WHAT YOU NEED TO DO:
Write out all the entries again with "Auth Token" replaced by "API Key" and every other part left unchanged.

RECORDS FOR THE EXERCISE:
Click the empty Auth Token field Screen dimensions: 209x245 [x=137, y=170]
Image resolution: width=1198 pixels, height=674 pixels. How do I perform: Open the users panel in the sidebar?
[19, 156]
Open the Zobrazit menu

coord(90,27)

ANSWER BELOW:
Click the empty API Key field Screen dimensions: 209x245 [x=137, y=170]
Image resolution: width=1198 pixels, height=674 pixels. How do I perform: Open the users panel in the sidebar?
[19, 156]
Open the Zobrazit menu

coord(90,27)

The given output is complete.